(begin)

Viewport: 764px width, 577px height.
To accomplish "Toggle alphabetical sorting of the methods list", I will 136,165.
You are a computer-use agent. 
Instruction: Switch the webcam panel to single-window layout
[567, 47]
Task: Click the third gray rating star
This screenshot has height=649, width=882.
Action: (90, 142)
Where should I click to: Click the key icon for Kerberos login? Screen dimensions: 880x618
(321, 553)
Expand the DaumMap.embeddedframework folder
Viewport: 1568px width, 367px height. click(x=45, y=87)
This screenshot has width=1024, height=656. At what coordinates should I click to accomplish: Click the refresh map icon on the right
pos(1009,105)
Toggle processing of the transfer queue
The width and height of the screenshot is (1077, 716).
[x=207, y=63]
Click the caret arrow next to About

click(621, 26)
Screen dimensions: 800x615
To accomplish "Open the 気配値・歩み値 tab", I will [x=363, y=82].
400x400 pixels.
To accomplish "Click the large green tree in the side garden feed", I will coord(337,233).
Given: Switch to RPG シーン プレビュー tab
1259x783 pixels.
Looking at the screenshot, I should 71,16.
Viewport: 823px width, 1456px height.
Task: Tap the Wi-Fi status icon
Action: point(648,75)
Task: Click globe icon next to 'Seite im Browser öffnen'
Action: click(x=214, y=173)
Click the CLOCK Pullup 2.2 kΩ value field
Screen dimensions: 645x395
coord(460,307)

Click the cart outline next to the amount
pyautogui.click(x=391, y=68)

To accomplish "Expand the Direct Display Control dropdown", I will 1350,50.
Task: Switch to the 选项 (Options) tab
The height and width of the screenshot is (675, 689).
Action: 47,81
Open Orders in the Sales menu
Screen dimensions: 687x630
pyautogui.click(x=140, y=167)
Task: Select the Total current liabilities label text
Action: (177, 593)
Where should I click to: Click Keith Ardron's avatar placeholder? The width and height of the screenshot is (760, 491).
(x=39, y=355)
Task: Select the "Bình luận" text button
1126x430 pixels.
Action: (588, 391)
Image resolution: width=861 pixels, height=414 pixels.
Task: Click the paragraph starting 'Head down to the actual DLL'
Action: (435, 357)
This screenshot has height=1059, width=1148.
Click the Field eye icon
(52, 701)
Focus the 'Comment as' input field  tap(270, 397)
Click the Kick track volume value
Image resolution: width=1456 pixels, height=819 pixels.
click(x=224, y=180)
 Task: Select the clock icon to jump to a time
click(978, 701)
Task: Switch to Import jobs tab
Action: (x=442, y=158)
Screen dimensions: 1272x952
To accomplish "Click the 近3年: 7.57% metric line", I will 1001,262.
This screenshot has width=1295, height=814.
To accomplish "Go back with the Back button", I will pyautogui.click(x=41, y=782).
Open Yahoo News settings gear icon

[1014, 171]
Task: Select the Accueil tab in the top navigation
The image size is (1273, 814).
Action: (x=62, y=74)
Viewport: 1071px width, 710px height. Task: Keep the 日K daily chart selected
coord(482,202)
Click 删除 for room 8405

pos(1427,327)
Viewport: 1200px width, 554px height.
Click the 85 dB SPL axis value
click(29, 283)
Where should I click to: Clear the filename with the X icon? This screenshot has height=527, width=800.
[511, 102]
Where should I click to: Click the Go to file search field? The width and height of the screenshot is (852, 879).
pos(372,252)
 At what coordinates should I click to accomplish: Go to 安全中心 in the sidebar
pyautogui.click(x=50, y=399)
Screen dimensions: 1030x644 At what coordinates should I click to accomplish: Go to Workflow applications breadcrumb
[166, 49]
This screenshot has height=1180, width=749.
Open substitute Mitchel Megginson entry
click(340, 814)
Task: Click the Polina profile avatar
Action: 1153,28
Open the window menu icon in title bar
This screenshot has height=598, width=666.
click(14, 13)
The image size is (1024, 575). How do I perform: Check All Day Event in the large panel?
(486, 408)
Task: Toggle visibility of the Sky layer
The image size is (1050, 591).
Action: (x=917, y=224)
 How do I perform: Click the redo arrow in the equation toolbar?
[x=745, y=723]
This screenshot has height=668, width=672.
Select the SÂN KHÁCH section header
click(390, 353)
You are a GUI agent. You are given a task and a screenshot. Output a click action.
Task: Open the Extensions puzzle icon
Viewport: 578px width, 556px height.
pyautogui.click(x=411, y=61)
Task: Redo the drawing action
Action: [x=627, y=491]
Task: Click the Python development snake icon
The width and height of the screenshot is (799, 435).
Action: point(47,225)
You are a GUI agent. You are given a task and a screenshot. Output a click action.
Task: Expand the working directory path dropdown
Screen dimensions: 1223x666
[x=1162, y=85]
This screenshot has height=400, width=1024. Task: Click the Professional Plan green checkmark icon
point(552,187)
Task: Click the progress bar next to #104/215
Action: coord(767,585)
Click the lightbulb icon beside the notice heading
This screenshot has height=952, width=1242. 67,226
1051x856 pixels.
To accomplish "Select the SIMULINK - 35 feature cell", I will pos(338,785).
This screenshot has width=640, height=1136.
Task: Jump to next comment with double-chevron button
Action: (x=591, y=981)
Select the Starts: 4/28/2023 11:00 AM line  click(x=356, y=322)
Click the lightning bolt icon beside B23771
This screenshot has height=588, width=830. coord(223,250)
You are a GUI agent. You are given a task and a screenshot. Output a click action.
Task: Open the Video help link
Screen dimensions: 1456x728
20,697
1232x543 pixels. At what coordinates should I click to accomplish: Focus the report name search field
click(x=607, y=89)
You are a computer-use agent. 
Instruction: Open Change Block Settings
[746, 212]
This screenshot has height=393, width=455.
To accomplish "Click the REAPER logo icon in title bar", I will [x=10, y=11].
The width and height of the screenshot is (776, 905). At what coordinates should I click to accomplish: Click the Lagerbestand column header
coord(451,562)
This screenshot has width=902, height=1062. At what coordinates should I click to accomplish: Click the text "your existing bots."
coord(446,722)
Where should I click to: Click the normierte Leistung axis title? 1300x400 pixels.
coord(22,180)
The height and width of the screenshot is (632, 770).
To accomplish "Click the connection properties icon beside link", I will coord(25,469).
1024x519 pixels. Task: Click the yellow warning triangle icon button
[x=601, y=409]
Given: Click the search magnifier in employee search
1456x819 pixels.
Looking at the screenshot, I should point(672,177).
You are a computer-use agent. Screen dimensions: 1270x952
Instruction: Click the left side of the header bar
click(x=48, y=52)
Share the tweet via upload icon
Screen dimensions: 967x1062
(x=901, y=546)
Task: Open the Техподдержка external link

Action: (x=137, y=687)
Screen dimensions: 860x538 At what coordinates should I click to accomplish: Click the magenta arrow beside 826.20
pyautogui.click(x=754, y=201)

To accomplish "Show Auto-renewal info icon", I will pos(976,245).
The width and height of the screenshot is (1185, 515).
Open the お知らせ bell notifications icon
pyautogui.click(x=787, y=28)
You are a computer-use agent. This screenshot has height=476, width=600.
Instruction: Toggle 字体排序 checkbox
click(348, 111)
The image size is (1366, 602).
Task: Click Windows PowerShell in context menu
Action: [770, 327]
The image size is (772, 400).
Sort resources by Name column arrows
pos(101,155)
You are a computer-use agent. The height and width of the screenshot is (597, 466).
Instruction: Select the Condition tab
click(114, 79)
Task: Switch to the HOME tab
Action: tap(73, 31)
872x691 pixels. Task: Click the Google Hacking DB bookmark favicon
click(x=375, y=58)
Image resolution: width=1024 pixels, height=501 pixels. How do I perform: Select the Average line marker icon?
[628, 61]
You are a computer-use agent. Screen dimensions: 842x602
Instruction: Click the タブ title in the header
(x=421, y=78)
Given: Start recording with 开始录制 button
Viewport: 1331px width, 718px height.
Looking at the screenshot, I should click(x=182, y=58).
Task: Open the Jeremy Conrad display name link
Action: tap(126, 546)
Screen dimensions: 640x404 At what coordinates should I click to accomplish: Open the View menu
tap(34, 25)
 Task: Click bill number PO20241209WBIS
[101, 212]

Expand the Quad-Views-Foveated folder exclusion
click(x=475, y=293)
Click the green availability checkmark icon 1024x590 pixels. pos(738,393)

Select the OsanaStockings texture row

(end)

» **SHORT TASK**: Please copy out, character for character, the entries from the line with "This screenshot has height=393, width=455." to the line with "Action: (x=137, y=687)", including both of those lines.

» **COMPLETE ANSWER**:
This screenshot has height=393, width=455.
To accomplish "Click the REAPER logo icon in title bar", I will [x=10, y=11].
The width and height of the screenshot is (776, 905). At what coordinates should I click to accomplish: Click the Lagerbestand column header
coord(451,562)
This screenshot has width=902, height=1062. At what coordinates should I click to accomplish: Click the text "your existing bots."
coord(446,722)
Where should I click to: Click the normierte Leistung axis title? 1300x400 pixels.
coord(22,180)
The height and width of the screenshot is (632, 770).
To accomplish "Click the connection properties icon beside link", I will coord(25,469).
1024x519 pixels. Task: Click the yellow warning triangle icon button
[x=601, y=409]
Given: Click the search magnifier in employee search
1456x819 pixels.
Looking at the screenshot, I should point(672,177).
You are a computer-use agent. Screen dimensions: 1270x952
Instruction: Click the left side of the header bar
click(x=48, y=52)
Share the tweet via upload icon
Screen dimensions: 967x1062
(x=901, y=546)
Task: Open the Техподдержка external link

Action: (x=137, y=687)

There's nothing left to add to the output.